- Task description
Look below for the line that contains "Tap the 7,7 review score badge", and write out exactly that line and all remaining lines of the listing, omitting pictures.

- Given entries
════════════════
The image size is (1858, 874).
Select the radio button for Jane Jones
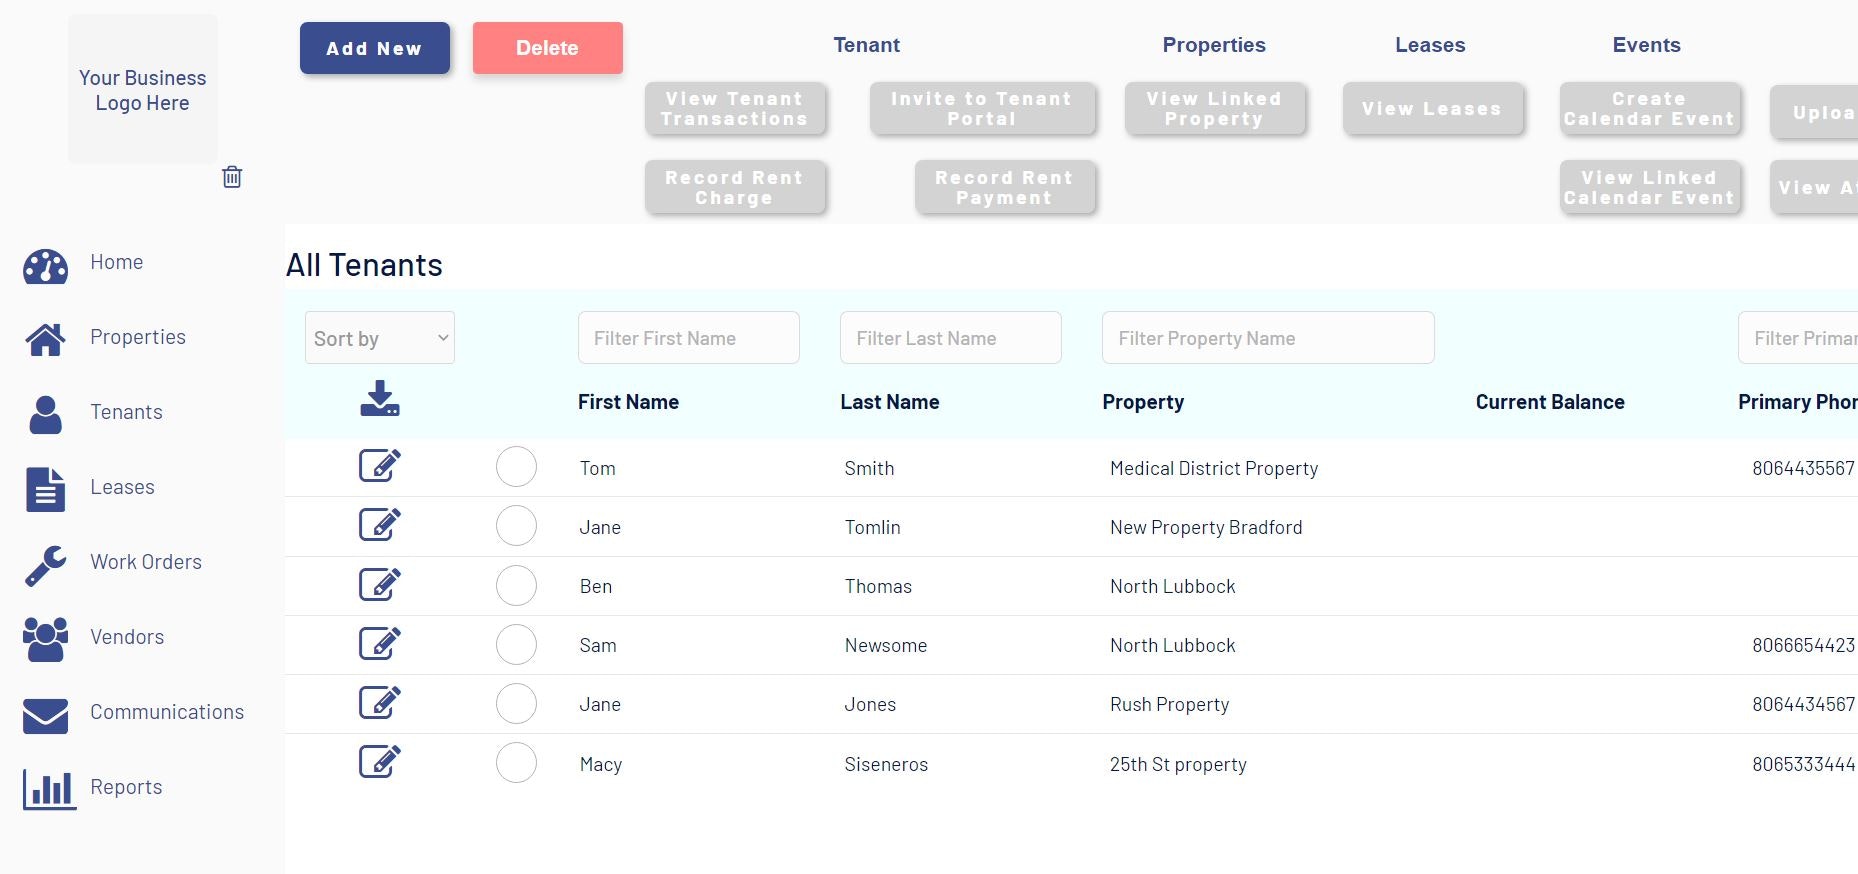pyautogui.click(x=516, y=703)
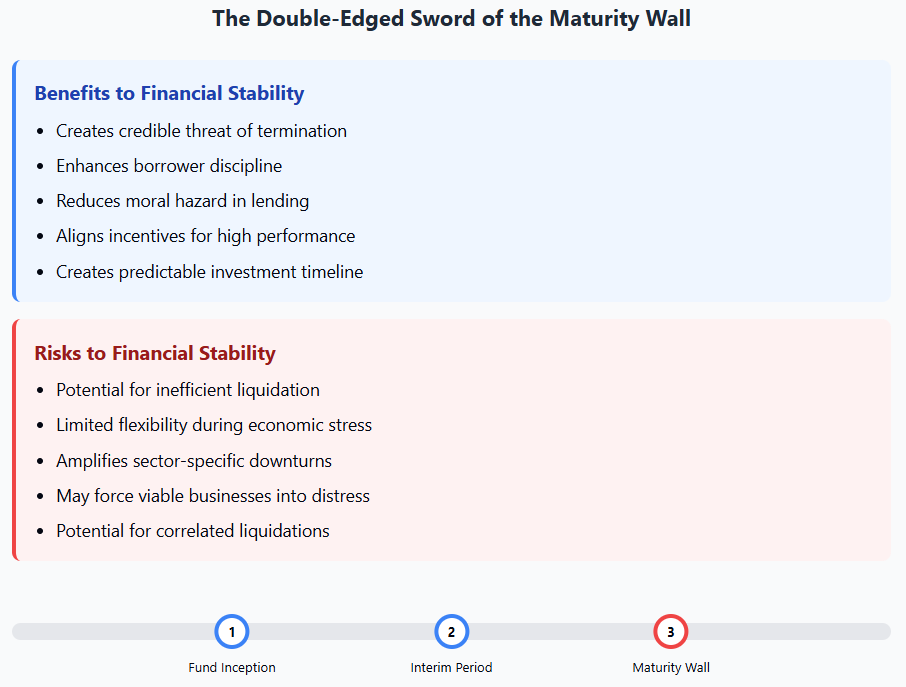Click the Fund Inception label

(x=232, y=667)
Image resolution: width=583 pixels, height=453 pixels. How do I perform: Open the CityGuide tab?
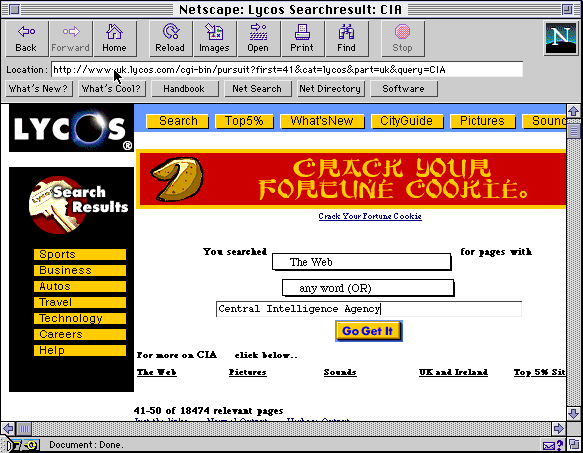click(x=407, y=121)
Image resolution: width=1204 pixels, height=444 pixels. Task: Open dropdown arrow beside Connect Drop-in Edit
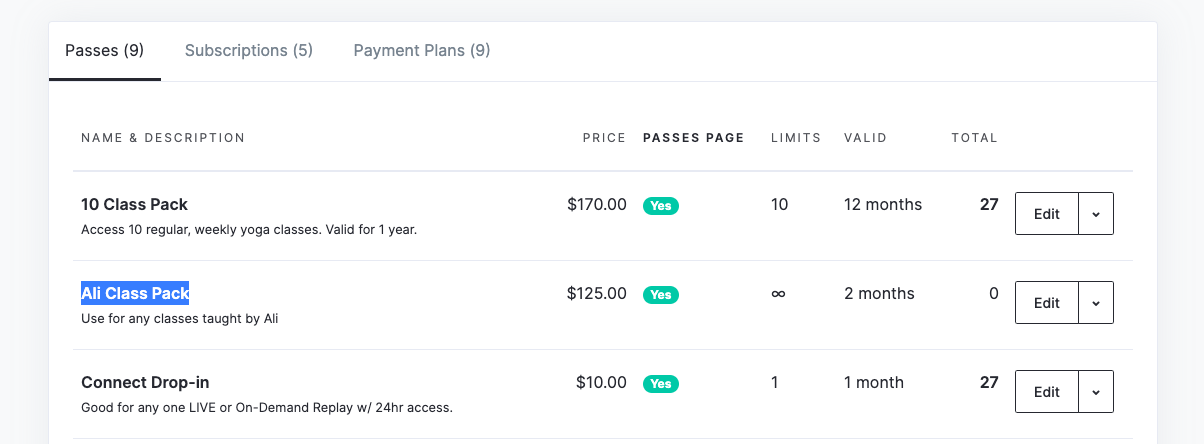coord(1096,392)
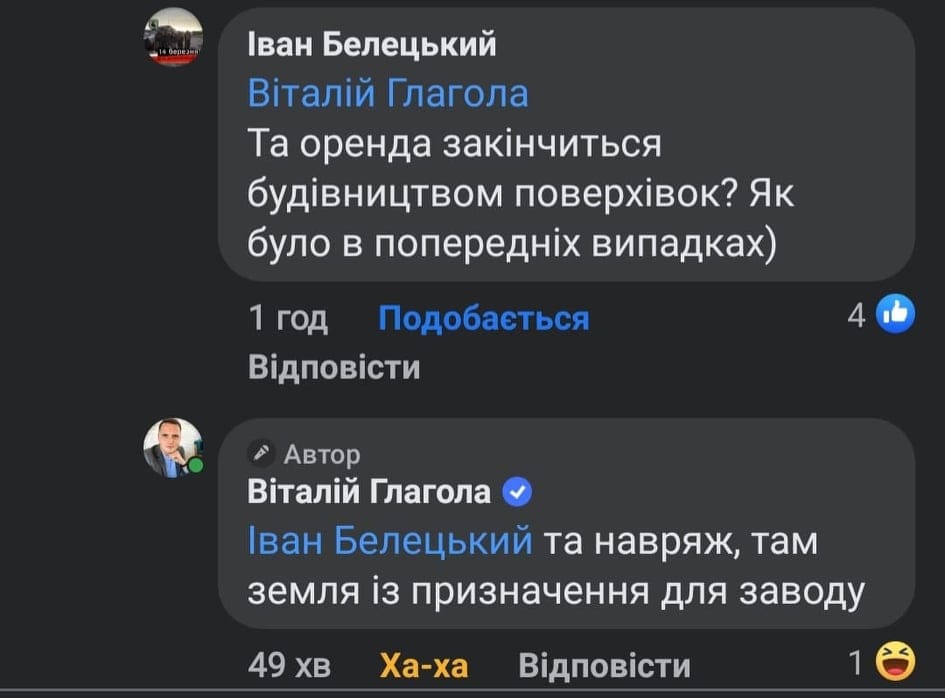Toggle the blue Подобається like button
This screenshot has width=945, height=698.
point(484,318)
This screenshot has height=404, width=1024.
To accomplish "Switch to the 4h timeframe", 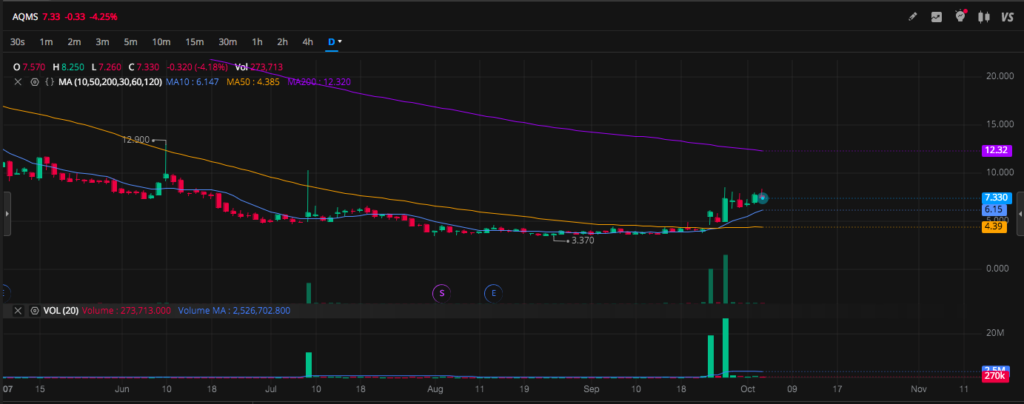I will click(307, 42).
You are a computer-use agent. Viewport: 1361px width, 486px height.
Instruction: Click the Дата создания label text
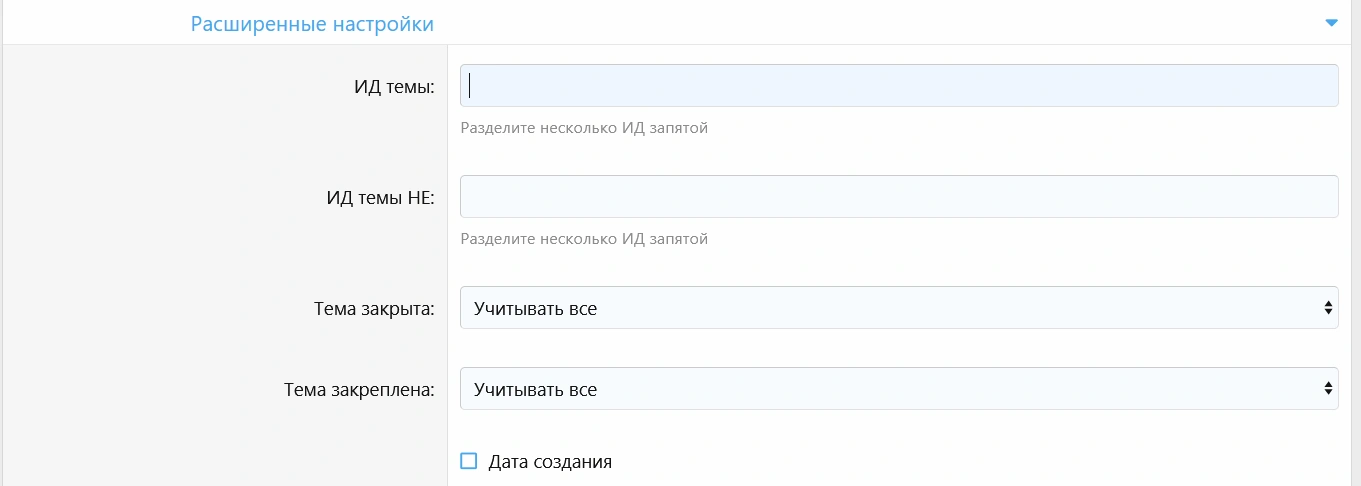click(x=550, y=462)
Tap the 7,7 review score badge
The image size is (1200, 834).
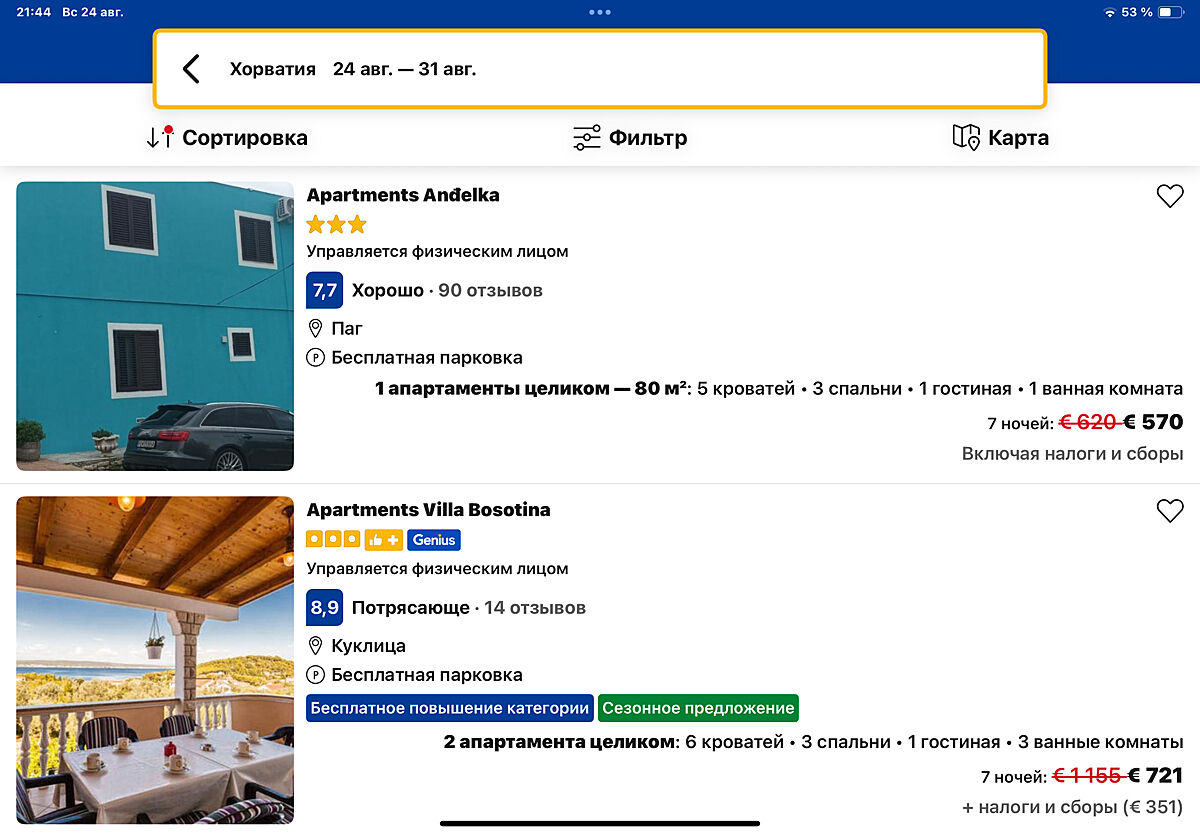[324, 291]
════════════════
- Written answer
Tap the 7,7 review score badge
The image size is (1200, 834).
[324, 291]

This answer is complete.